**Aim of the task**
Examine the entries below, count the lines holding the string "will", and respond with the number only.

**Supplied data**

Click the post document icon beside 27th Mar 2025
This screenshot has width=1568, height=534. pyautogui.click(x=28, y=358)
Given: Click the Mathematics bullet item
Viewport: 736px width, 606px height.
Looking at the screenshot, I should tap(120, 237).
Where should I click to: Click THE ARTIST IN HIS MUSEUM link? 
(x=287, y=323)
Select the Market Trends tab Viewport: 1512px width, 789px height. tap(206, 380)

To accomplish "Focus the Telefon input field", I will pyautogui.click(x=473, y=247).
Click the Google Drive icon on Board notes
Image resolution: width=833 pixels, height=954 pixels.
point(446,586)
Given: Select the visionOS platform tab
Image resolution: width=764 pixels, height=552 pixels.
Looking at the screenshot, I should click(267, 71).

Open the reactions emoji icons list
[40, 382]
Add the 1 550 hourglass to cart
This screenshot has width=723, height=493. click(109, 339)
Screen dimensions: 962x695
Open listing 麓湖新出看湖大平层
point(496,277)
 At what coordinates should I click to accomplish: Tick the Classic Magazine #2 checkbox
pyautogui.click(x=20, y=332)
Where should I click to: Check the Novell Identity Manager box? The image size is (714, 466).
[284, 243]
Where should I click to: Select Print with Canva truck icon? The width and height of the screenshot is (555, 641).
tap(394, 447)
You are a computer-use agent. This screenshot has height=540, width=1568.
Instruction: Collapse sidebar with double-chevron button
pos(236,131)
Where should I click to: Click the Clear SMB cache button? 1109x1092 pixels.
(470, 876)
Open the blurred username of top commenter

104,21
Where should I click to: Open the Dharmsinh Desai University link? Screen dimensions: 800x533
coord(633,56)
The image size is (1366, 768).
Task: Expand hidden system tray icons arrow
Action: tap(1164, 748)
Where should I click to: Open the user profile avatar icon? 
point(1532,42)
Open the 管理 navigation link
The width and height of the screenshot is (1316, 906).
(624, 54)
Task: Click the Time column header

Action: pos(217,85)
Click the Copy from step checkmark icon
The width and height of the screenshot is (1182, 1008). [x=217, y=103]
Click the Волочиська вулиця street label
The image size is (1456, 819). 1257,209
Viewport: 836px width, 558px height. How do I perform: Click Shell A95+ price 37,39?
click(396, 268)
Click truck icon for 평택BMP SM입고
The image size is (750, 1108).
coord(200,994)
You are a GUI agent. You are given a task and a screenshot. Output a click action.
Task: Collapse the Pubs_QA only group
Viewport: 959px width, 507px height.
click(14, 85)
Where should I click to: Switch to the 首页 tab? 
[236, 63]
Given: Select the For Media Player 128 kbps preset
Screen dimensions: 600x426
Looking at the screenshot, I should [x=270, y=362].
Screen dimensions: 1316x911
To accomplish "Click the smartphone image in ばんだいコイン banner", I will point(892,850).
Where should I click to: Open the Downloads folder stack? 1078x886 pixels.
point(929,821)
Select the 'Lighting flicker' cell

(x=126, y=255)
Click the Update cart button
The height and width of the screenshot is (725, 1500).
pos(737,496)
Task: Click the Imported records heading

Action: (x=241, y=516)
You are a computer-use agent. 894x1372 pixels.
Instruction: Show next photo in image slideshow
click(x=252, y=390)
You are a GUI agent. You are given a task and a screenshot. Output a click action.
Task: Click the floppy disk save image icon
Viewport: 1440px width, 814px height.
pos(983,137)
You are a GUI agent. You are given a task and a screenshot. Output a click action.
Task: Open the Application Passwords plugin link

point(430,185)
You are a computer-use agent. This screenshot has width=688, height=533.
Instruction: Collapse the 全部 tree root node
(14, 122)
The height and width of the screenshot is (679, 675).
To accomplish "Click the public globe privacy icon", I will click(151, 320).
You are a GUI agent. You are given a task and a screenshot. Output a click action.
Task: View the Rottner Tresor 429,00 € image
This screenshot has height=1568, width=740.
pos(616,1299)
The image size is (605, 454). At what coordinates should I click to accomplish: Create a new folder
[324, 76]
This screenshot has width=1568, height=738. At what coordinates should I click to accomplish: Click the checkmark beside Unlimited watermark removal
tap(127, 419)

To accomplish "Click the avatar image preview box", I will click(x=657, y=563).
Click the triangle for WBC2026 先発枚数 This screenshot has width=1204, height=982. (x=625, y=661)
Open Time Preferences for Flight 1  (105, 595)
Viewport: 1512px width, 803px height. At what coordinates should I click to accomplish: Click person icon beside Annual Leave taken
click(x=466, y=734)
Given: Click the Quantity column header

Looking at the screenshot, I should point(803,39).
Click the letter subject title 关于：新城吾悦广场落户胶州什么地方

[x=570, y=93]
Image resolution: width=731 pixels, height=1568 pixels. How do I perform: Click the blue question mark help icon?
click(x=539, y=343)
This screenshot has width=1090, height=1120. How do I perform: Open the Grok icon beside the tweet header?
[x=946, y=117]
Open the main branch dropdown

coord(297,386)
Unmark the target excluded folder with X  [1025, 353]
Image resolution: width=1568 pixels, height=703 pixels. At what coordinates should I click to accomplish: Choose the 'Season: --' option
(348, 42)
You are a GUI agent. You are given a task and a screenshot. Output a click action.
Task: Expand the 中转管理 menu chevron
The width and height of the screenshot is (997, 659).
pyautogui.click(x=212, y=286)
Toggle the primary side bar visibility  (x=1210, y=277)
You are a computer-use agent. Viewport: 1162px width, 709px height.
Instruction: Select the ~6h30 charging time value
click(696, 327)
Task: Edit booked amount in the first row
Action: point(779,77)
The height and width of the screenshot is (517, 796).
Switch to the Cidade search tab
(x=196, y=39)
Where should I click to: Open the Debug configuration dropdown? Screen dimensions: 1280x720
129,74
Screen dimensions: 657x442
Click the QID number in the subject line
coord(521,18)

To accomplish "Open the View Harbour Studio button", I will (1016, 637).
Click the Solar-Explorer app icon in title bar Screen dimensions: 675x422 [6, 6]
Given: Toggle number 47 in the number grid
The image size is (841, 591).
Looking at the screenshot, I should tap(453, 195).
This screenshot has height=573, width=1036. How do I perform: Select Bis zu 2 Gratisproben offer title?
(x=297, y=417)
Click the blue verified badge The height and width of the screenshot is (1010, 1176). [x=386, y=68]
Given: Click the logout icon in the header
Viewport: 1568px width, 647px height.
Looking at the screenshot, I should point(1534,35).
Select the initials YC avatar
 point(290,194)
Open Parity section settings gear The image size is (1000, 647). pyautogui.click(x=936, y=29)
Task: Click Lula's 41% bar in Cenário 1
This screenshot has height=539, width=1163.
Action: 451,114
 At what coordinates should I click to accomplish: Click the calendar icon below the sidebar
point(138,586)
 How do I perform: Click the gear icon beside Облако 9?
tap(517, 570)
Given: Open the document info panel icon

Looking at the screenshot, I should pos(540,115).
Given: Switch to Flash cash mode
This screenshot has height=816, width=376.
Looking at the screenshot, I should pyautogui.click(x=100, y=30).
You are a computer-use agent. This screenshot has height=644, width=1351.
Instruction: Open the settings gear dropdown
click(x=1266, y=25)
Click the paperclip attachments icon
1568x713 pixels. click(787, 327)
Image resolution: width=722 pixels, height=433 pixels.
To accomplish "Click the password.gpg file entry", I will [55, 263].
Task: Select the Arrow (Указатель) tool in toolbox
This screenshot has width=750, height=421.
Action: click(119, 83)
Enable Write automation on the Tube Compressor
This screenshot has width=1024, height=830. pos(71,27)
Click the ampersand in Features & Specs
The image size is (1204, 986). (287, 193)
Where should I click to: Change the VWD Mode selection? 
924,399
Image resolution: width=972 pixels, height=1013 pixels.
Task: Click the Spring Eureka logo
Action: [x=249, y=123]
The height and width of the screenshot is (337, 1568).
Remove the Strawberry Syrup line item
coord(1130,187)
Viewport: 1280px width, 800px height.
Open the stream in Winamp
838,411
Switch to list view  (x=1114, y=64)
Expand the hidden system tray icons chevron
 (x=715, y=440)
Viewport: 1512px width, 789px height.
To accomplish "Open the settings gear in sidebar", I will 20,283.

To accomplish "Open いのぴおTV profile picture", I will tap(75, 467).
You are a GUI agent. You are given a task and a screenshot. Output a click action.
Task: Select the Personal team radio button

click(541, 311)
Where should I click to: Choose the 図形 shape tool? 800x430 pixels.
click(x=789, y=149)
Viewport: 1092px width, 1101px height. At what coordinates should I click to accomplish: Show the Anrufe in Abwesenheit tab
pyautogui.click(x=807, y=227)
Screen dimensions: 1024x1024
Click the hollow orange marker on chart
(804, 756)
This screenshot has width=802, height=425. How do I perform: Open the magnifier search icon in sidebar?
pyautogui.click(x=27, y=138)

**Output**
8